* WHAT YOU NEED TO DO
Could you write out the listing below again, exactly?
+++
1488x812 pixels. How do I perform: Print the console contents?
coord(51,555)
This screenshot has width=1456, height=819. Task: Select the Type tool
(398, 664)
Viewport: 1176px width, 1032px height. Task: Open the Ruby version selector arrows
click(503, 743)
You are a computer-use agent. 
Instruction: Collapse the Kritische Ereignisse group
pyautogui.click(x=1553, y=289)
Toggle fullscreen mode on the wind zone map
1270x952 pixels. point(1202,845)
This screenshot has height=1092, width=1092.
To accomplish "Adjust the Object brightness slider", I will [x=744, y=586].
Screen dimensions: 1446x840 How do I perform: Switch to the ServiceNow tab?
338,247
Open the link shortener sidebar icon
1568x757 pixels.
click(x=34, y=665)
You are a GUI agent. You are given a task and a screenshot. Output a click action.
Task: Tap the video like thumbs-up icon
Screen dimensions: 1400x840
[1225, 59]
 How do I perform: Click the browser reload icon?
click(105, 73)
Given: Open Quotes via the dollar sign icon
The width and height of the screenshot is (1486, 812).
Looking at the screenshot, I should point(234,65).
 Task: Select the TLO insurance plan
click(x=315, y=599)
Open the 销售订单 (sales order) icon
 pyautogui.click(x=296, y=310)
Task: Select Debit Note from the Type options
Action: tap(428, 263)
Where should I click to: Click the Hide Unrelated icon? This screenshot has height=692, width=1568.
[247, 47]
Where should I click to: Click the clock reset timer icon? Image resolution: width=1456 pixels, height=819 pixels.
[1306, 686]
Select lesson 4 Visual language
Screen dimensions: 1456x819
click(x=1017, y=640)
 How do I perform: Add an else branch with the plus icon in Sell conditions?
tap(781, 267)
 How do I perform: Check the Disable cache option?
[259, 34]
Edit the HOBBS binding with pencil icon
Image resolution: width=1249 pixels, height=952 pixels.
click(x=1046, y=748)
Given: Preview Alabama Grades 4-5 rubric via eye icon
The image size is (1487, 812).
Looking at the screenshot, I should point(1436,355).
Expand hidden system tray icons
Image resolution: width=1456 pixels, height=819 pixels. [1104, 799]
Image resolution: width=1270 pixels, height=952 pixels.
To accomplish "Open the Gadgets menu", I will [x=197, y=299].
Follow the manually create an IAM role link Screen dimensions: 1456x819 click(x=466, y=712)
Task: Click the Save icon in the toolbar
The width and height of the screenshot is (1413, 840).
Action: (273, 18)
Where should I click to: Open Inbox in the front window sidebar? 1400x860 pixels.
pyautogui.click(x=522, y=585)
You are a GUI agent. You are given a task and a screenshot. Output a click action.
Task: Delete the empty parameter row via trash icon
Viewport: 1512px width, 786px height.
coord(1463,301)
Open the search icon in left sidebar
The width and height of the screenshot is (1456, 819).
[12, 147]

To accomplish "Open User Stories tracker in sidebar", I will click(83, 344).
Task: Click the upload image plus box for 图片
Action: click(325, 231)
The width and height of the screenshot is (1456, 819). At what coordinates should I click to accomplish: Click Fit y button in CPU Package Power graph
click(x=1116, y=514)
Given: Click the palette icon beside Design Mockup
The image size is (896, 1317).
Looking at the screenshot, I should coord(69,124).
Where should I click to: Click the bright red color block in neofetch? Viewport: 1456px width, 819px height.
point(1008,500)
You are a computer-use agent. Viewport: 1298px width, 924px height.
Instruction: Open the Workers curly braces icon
+++
* FINISHED EXERCISE
1488x812 pixels. How do I perform: Print the console contents?
coord(51,555)
This screenshot has width=1456, height=819. Task: Select the Type tool
(398, 664)
Viewport: 1176px width, 1032px height. Task: Open the Ruby version selector arrows
click(503, 743)
You are a computer-use agent. 
Instruction: Collapse the Kritische Ereignisse group
pyautogui.click(x=1553, y=289)
Toggle fullscreen mode on the wind zone map
1270x952 pixels. point(1202,845)
This screenshot has height=1092, width=1092.
To accomplish "Adjust the Object brightness slider", I will [x=744, y=586].
Screen dimensions: 1446x840 How do I perform: Switch to the ServiceNow tab?
338,247
Open the link shortener sidebar icon
1568x757 pixels.
click(x=34, y=665)
You are a GUI agent. You are given a task and a screenshot. Output a click action.
Task: Tap the video like thumbs-up icon
Screen dimensions: 1400x840
[1225, 59]
 How do I perform: Click the browser reload icon?
click(105, 73)
Given: Open Quotes via the dollar sign icon
The width and height of the screenshot is (1486, 812).
Looking at the screenshot, I should point(234,65).
 Task: Select the TLO insurance plan
click(x=315, y=599)
Open the 销售订单 (sales order) icon
 pyautogui.click(x=296, y=310)
Task: Select Debit Note from the Type options
Action: tap(428, 263)
Where should I click to: Click the Hide Unrelated icon? This screenshot has height=692, width=1568.
[247, 47]
Where should I click to: Click the clock reset timer icon? Image resolution: width=1456 pixels, height=819 pixels.
[1306, 686]
Select lesson 4 Visual language
Screen dimensions: 1456x819
click(x=1017, y=640)
 How do I perform: Add an else branch with the plus icon in Sell conditions?
tap(781, 267)
 How do I perform: Check the Disable cache option?
[259, 34]
Edit the HOBBS binding with pencil icon
Image resolution: width=1249 pixels, height=952 pixels.
click(x=1046, y=748)
Given: Preview Alabama Grades 4-5 rubric via eye icon
The image size is (1487, 812).
Looking at the screenshot, I should point(1436,355).
Expand hidden system tray icons
Image resolution: width=1456 pixels, height=819 pixels. [1104, 799]
Image resolution: width=1270 pixels, height=952 pixels.
To accomplish "Open the Gadgets menu", I will [x=197, y=299].
Follow the manually create an IAM role link Screen dimensions: 1456x819 click(x=466, y=712)
Task: Click the Save icon in the toolbar
The width and height of the screenshot is (1413, 840).
Action: (273, 18)
Where should I click to: Open Inbox in the front window sidebar? 1400x860 pixels.
pyautogui.click(x=522, y=585)
You are a GUI agent. You are given a task and a screenshot. Output a click action.
Task: Delete the empty parameter row via trash icon
Viewport: 1512px width, 786px height.
coord(1463,301)
Open the search icon in left sidebar
The width and height of the screenshot is (1456, 819).
[12, 147]

To accomplish "Open User Stories tracker in sidebar", I will click(83, 344).
Task: Click the upload image plus box for 图片
Action: click(325, 231)
The width and height of the screenshot is (1456, 819). At what coordinates should I click to accomplish: Click Fit y button in CPU Package Power graph
click(x=1116, y=514)
Given: Click the palette icon beside Design Mockup
The image size is (896, 1317).
Looking at the screenshot, I should coord(69,124).
Where should I click to: Click the bright red color block in neofetch? Viewport: 1456px width, 819px height.
point(1008,500)
You are a computer-use agent. Viewport: 1298px width, 924px height.
Instruction: Open the Workers curly braces icon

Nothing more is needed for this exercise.